A evidência é de que a proteção de dados, e portanto o respeito pela privacidade e pelos direitos humanos, estão longe de constituir princípios estruturantes na autarquia da capital e de que o respetivo "encarregado de proteção de dados" é uma inexistência - como provavelmente em muitas outras instituições. E parece possível (embora pareça impossível) que, para além da autarquia e dos dois ministérios, da Administração Interna e dos Negócios Estrangeiros, que igualmente receberam a queixa dos ativistas e igualmente nada fizeram, a própria Comissão Nacional de Proteção de Dados tenha desconsiderado uma queixa desta gravidade*.
A lei está bonita no papel, mas se os seus princípios não forem levados a sério serve de nada. Num país no qual os polícias acham que podem pedir a identificação e revistar quando lhes apetece, magistrados demonstram tantas vezes desconhecer o básico do respeito pela privacidade e muitos dos que agora rasgam as vestes com este caso são os primeiros, noutras circunstâncias, a aplaudir, propagar e acicatar, desde que sirvam os seus objetivos, as mais variadas violações nesse campo, a inconsciência, indiferença e insensibilidade burocráticas demonstradas por quem na CML enviou aquele mail à Rússia, por quem recebeu a queixa dos ativistas e por quem lhe respondeu não destoa.

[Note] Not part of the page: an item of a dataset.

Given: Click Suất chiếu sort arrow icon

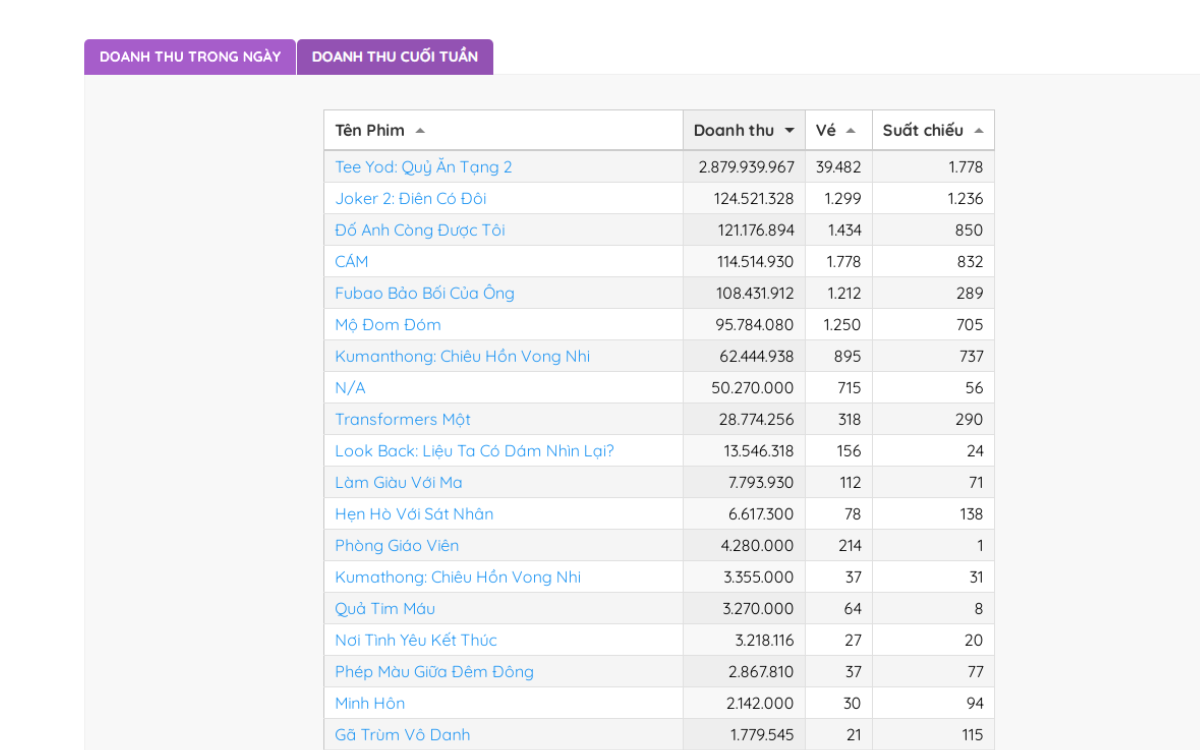Looking at the screenshot, I should click(978, 131).
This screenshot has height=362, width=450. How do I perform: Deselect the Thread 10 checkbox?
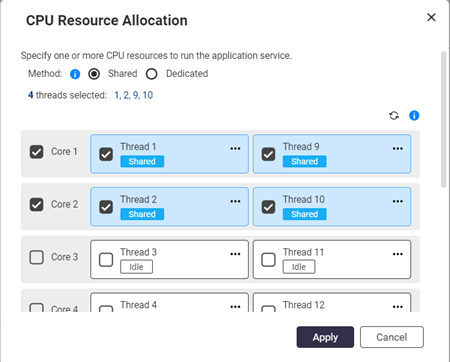click(268, 207)
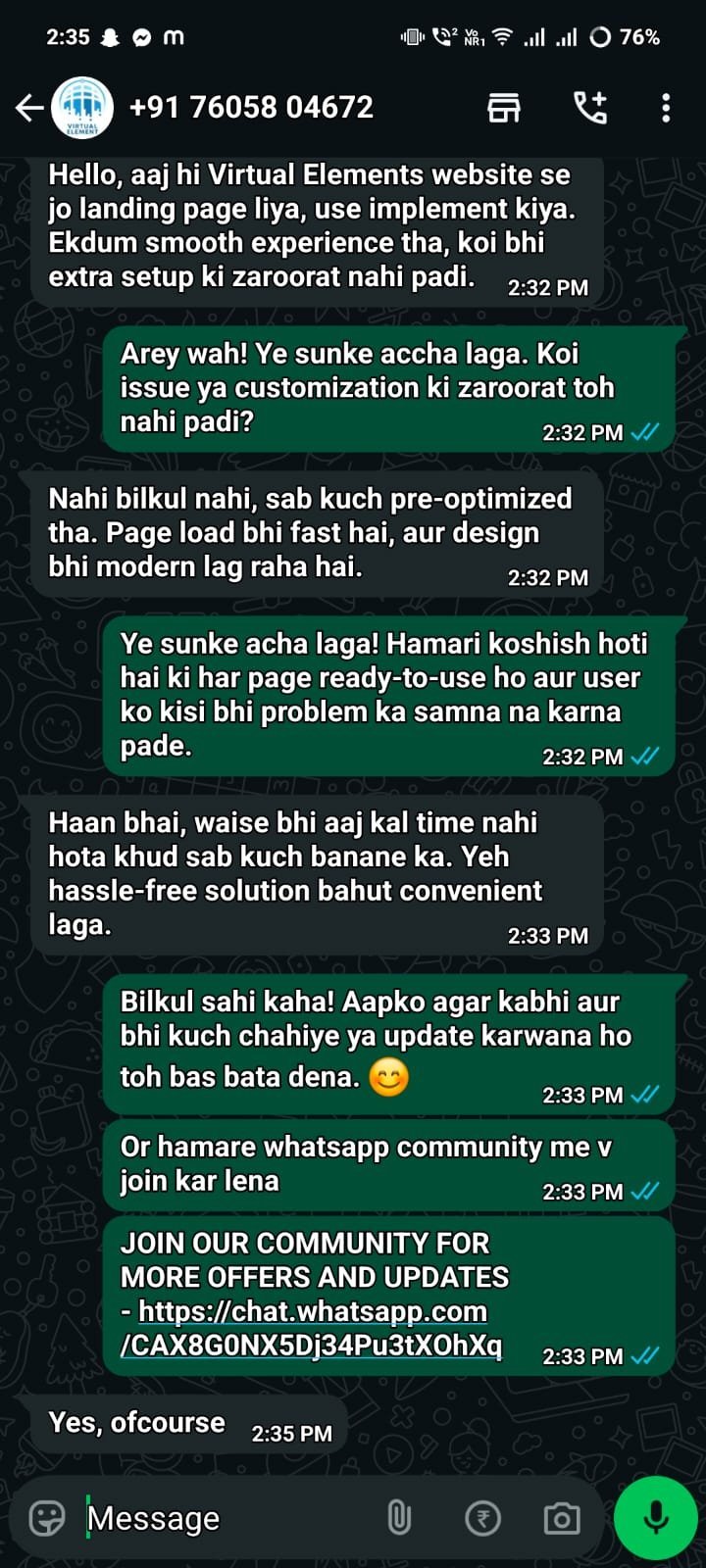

Que ao menos sirva para debater o assunto a sério, para que percebamos o que aconteceu e o que há a fazer para que não se repita.
(*) NOTA: Após a publicação deste texto, na terça-feira à tarde, consegui obter a informação (que procurara obter antes, sem sucesso) de que, apesar de não ter respondido ao mail de 18 de março dos ativistas em que lhe era dado conhecimento do caso, a Comissão Nacional de Proteção de Dados abriu o processo de averiguações poucos dias depois.
De acordo com o que me foi dito por especialista da área, se se confirma que a Câmara de Lisboa tinha, quando admitiu ter cometido uma violação da lei, de dar conhecimento à CNPD dessa violação no prazo de 72 horas (o que não fez), não competiria ao Encarregado de Proteção de Dados fazer essa comunicação.
Esta nota foi redigida mal obtive a informação, mas um problema técnico impediu a sua publicação.